◆ TEXT SEGMENT:
§

An analysis of a scanned copy of the 1599 Japanese edition of the Guia Do Pecador has been carried out in an attempt to ascertain whether certain sequences of characters were printed using single pieces of type. The results of the study strongly indicate that for all the sequences examined, there is no clear evidence that single pieces of type were used, and in many cases it is clear that the characters and ligatures were printed with separate type components.
This paper reports on an analysis of the キリシタン版 text Guia Do Pecador (Guia de Pecadores in the original Spanish) written in 1567 by Luis de Granada (1504-1588), a Spanish Dominican priest. The Japanese translation was published in 1599, possibly in Nagasaki.
The analysis uses software developed by the author in 2001 during a period spent at the Research Institute for the Languages and Cultures of Asia and Africa (ILCAA) at the Tokyo University of Foreign Studies. This software was developed to enable manipulation, extraction and measurement of scanned Chinese and Japanese texts.
One feature of the キリシタン版 editions is the extensive use of ligatures with kana (しき, する, いふ, etc.). In the analysis described in this report, a number of pairs of adjacent characters or ligatures have been examined to ascertain whether they have been printed using single pieces of type (hidden ligatures.) The candidates for this examination have been identified by Prof. Toyoshima Masayuki at the RILCAA.

§

◆ DATA EXCERPT:

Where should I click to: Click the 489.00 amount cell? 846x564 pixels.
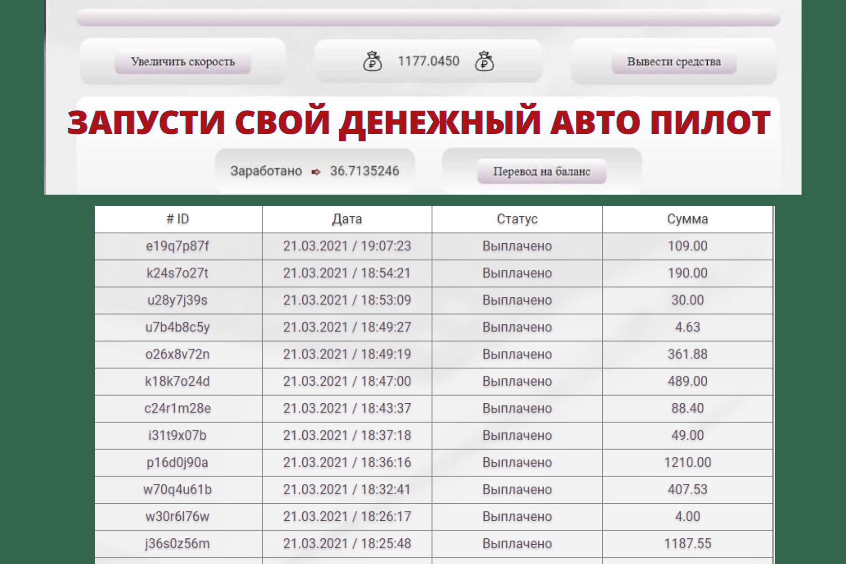pos(687,381)
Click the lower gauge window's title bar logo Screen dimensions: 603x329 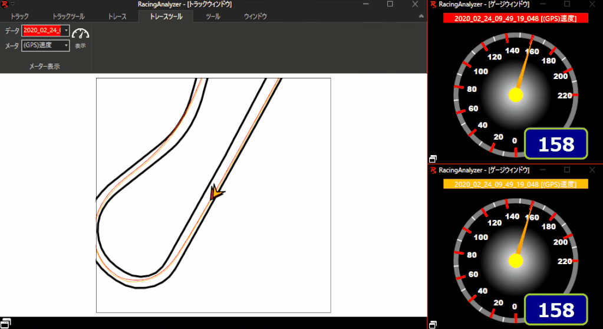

§

◆ REQUIREMENTS:
a) In the report on the Guia Do Pecador, who identified the pairs of characters or ligatures examined for hidden ligatures?
b) Pick up the report on the Guia Do Pecador after its last sentence and continue it.
The lines are separate material and have no connection to the report on the Guia Do Pecador.

◆ RESULTS IN ORDER:
a) Prof. Toyoshima Masayuki at the RILCAA identified them.

b)
Printed Character Identification and Analysis
The analysis described in this report has been carried on a scan of a photocopy of the copy of the Guia Do Pecador in the Vatican library. The scan of each double page has resulted in an image of 4,945 by 3,504 pixels (approximately 300 DPI), which for the 美濃版 (minoban) paper size (approximately 28.2cm x 20.0cm per page) results in a resolution of 107 pixel/cm (0.093mm/pixel).
The analysis has only used the first volume of the text, comprising 212 single pages, not including the index or table of contents. The second volume, with a further 160 pages of text, is available if additional analysis is to be conducted.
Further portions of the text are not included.